No Food or Home for Jatayu!
-Vivek Singh Chauhan
Lucknow: ‘Jatayu’, the mythological vulture who sacrificed its life while trying to save ‘Sita’ from ‘Ravana’, may have attained ‘moksha’ (salvation) but its kin are on the verge of extinction, at least in Uttar Pradesh.
First, it was the painkiller ‘diclofenac sodium’ which took a toll, now it is the closure of illegal abattoirs and timber logging, which has led to shortage of food and habitat for these vulnerable scavengers. Only 2080 vultures are left in U.P, as per census of 2011.
“At few vulture sites, the closure of illegal slaughter houses has led to shortage of food for these birds places. Similarly, indiscriminate felling of big trees like ‘Semal’ (silk cotton), Banyan and Peepal have impacted adversely, as vultures make such large trees as their habitat. The government should take measures in these circumstances for their conservation”, says Professor Amita Kanaujia, wildlife expert and senior faculty at the department of zoology, university of Lucknow.
Talking to newstrack.com, Prof Kanaujia said, “despite of enacted ban on ‘Diclofenac’ (an anti-inflammatory non-steroidal drug, considered as the reason of deaths of vultures) in 2006, the number of vultures hasn’t increased expectedly so authorities must review their approach towards their conservation. There are many other major reasons behind the dwindling numbers of vultures as scarcity of food, water and habitat.”
On the contrary eminent conservationist and secretary of TERAI Nature Conservation Society (TNCS) Vijay Prakash Singh, said, “At the tarai belt of Indo-Nepal border which includes Lakhimpur-Kheri, Bahraich and Pilibhit districts, food, water and favourable sites are in abundance but vulture population has been deteriorating with every passing day.”

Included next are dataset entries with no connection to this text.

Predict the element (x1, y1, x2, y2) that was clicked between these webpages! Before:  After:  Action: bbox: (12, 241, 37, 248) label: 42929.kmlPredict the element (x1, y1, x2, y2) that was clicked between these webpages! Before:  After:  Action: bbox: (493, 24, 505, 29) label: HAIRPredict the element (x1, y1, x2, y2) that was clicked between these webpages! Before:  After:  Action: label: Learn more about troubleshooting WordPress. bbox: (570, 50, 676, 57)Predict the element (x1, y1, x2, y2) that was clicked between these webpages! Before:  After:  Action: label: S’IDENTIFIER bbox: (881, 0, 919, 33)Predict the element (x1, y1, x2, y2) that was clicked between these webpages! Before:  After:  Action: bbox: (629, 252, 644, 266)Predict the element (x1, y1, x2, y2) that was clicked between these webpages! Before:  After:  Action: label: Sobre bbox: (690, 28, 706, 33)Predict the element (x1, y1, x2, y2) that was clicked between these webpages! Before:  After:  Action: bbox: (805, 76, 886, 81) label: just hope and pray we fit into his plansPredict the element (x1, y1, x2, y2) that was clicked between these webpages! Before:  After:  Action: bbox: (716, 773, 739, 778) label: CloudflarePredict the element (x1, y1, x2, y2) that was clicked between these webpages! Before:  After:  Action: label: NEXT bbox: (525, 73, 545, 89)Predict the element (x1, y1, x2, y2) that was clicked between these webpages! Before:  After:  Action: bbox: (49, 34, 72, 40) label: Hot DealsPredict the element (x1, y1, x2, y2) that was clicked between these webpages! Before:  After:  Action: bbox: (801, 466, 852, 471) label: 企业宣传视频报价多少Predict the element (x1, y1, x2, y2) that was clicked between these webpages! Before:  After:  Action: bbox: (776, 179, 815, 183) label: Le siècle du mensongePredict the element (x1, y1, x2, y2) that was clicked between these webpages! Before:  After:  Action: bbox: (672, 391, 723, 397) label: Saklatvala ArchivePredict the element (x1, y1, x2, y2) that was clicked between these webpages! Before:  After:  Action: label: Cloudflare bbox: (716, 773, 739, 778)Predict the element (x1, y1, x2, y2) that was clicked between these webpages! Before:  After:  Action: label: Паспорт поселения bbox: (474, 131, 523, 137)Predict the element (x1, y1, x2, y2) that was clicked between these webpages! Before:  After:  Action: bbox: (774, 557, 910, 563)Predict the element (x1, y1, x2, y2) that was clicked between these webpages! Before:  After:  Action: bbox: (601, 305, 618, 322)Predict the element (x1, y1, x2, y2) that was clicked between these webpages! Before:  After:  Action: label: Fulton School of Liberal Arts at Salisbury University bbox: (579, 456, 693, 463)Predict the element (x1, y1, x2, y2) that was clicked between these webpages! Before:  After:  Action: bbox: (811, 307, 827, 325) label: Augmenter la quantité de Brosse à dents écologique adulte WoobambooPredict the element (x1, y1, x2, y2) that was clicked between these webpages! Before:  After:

He says that rampant illegal trade and use of Diclofenac is the sole reason behind the decrease in number of the birds as whole colony of birds could die eating Diclofenac contaminated carcass. And slender build vulture is the most vulnerable of all birds.
If Diclofenac is the main reason for the declining numbers of the endangered bird then it poses a serious question on the concerning authorities who are responsible for enforcing ban on the deadly drug.
Shivangi Mishra, who is doing research on Egyptian vulture says, “In the case of Egyptian vulture there is no tangible proof of adverse diclofenac effect has yet been reported. Lack of awareness and people’s attitude about these creatures is also responsible for their measurable conditions.”
Shivangi says that the only solution of this problem lies in the creation of ‘vulture-restaurant’, a place where animal carcass etc. is dumped. The government should take initiative of establishing such dumping places in isolated areas.
The Bombay Natural History Society (BNHS) with the help of British Charity Royal Society for the Protection of Birds (RSPB) is running ‘Jatayu Conservation Breeding Centre. ‘Pinjore’ (JCBC) is world’s largest facility within ‘Bir Shikargah’ sanctuary for the breeding and conservation of Indian vultures in Haryana. BNHS is also working in Bundelkhand region of Madhya Pradesh.
Bundelkhand, Kanpur, Lalitpur, Devgarh, Suhailwa and areas around Indo-Nepal border are the sites left in UP where vultures are living in their natural habitat. With a life span of nearly 45 years these scavengers are slow breeders, they lay single egg at a time with the incubation period of 45-50 days. The young chicks stay in the nest over 100 days, nest used to build on big trees, cliffs and on sky high historical monument seeking security from predators. As favourable habitat has lost their life became vulnerable.
Rajendra Kumar Singh, Chief forest conservator said, “However, Animal Diclofenac was banned in 2006, but it is still in use for humans as many veterinarians give its doses in high proportion to diseased cattle, which is thrown after death to any dumping ground, as vultures eat that carcass soon they die in masses.The post-mortem report of many vultures showed a developed gout (a Kidney disease) which often develop due to diclofenac and micro particles of polythene found in their bodies that shows drug effect and water contamination as prime reason of their mortality.”
“Not only for vultures but for all aerial fauna, state government has been running many conservative programs almost in every bird sanctuary,” he added.
He accepted the fact that timber logging has led to scarcity of habitat for vultures as big birds used nest in those big trees and shows concern about felling trees in populated non-urban areas.
Making world’s largest sculpture of ‘Jatayu’ may not please its soul as much as providing better living conditions to his kin, might.